Wednesday, August 8, 2012
Put It In a Box & Wait
You know your Mama's obsession with words. I have written ... however many blog posts from the very heart of my hearts. And in this season of life, when you've got your barrel pointed at five and increasingly remind me I am raising a girl-child-human and not a drooly baby pet, I am devouring words with a fervor. I have quoted lots of my favorites on this blog, both mainstream and notsomuch. I have another excerpt for you, sweet girl, from a book called Tiny Beautiful Things, written by Cheryl Strayed. This book, combined with The Lover's Dictionary by David Levithan are my favorites of 2012. You do know when you graduate from high school I am going to give you an armoire of books, right, and not a cute sports car? You'll thank me some day. Back to Cheryl:
Part Five: Put It In a Box And Wait
You give a lot of advice about what to do. Do you have any advice about what not to do?

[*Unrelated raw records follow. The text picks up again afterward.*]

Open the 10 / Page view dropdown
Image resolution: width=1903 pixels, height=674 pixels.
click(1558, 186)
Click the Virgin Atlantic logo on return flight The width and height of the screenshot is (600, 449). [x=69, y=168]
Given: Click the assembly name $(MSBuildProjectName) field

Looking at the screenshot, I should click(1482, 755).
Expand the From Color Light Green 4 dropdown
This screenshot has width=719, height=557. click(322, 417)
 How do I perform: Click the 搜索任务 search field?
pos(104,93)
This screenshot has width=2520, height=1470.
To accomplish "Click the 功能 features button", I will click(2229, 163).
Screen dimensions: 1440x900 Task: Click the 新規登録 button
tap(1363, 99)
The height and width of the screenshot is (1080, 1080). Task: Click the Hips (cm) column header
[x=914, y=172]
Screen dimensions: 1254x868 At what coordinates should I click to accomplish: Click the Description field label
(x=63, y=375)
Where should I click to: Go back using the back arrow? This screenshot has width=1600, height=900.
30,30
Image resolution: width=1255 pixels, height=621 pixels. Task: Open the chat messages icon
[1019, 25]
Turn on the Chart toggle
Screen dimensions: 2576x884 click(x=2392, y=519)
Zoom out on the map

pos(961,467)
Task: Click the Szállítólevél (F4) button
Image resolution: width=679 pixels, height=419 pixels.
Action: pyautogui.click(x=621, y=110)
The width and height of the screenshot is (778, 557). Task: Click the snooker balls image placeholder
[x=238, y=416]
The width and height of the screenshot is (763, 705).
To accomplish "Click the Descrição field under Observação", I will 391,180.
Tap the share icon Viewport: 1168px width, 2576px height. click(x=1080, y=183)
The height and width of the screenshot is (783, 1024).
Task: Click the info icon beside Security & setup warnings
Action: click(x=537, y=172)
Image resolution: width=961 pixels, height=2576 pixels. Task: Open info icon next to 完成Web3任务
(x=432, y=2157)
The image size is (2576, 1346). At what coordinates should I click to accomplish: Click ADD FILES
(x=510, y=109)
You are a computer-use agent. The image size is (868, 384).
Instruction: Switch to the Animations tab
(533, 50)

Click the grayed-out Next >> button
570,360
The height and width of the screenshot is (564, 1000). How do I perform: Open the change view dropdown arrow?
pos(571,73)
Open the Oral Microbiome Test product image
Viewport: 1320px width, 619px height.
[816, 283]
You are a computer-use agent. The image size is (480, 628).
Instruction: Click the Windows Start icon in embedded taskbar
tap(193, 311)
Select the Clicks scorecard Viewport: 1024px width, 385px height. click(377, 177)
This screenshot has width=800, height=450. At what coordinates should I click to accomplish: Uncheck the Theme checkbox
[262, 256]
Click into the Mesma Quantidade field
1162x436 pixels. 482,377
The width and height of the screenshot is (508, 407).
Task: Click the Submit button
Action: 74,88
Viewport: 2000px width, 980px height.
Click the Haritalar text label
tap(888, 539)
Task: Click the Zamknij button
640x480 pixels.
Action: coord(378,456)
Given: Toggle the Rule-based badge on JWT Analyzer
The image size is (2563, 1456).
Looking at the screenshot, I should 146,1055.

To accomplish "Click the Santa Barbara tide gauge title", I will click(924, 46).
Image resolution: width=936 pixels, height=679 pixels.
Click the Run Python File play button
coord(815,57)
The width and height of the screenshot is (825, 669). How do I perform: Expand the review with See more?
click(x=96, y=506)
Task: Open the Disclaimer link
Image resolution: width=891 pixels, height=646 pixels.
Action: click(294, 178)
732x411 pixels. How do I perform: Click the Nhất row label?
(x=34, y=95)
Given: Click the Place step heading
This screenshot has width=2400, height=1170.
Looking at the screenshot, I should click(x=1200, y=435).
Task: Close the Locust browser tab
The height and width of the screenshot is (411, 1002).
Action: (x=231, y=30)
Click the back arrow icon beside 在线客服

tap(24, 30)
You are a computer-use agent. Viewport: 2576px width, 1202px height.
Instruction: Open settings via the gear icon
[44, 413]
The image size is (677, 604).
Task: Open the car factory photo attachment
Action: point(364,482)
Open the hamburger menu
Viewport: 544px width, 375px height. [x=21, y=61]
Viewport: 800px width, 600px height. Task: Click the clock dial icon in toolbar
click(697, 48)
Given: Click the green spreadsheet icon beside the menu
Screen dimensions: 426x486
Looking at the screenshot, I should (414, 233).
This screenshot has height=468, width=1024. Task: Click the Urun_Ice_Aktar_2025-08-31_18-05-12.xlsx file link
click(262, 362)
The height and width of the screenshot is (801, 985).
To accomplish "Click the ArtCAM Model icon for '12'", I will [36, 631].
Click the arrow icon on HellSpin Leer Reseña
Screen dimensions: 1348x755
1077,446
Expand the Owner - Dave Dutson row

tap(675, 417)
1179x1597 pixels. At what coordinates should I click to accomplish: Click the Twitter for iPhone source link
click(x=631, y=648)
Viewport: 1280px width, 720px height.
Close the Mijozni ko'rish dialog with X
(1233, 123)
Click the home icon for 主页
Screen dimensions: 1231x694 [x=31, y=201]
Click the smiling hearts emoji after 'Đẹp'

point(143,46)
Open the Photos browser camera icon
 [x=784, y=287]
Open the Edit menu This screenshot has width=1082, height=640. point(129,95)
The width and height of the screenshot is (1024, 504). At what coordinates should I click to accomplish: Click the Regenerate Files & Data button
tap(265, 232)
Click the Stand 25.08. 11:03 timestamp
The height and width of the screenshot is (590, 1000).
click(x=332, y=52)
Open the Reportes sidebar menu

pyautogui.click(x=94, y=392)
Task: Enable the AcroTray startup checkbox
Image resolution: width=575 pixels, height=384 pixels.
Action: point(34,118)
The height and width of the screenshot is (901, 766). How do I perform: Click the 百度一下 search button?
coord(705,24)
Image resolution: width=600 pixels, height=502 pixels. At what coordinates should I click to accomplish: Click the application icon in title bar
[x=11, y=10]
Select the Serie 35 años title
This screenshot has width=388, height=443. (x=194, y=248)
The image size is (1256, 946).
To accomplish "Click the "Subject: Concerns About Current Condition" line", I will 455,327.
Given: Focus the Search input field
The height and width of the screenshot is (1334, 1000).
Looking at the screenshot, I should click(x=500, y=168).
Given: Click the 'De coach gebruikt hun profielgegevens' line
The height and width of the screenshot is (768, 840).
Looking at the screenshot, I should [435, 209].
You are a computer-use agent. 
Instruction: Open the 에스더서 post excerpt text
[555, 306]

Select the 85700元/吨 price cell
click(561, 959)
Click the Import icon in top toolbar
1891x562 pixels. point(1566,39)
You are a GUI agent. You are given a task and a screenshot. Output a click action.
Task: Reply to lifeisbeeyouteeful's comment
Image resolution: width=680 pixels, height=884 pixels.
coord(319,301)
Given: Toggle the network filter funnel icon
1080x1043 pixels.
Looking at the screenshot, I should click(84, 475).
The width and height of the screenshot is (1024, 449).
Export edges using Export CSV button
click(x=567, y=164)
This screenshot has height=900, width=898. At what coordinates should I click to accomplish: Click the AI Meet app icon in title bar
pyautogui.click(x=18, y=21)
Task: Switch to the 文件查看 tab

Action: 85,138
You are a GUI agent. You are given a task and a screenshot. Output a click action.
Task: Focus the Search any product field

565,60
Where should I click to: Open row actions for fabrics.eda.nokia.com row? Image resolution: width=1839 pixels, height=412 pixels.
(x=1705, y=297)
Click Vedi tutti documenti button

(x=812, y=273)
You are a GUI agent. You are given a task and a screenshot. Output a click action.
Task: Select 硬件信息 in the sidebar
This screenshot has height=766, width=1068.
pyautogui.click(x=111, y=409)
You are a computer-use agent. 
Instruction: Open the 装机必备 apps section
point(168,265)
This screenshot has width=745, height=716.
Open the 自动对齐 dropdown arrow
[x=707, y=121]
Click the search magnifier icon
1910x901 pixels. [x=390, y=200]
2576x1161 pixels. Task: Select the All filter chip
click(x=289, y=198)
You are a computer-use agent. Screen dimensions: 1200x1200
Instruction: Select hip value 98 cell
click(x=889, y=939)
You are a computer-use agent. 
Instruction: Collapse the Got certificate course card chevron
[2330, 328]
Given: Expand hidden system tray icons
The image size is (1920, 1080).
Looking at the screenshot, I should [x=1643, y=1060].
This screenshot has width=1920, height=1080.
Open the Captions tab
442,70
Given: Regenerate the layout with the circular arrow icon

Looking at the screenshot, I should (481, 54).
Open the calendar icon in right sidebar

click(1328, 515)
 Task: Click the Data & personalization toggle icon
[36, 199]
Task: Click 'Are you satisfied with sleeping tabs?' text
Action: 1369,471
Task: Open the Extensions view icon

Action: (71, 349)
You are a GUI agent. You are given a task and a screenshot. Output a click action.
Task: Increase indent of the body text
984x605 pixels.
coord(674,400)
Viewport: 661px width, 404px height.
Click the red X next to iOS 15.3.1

Don't do what you know on a gut level to be the wrong thing to do. Don't stay when you know you should go or go when you know you should stay. Don't fight when you should hold steady or hold steady when you should fight. Don't focus on the short-term fun instead of the long-term fallout. Don't surrender all your joy for an idea you used to have about yourself that isn't true anymore. Don't seek joy at all costs. I know it's hard to know what to do when you have conflicting set of emotions and desires, but it's not as hard as we pretend it is. Saying it's hard is ultimately a justification to do whatever seems like the easiest thing to do- have the affair, stay at that horrible job, end a friendship over a slight, keep loving someone who treats you terribly. I don't think there's a single dumbass thing I've done in my adult life that I didn't know was a dumbass thing to do while I was doing it. Even when I justified it to myself- as I did every damn time- the truest part of me knew I was doing the wrong thing. Always. As the years pass, I'm learning how to better trust my gut and not do the wrong thing, but every so often I get a harsh reminder that I've still got work to do.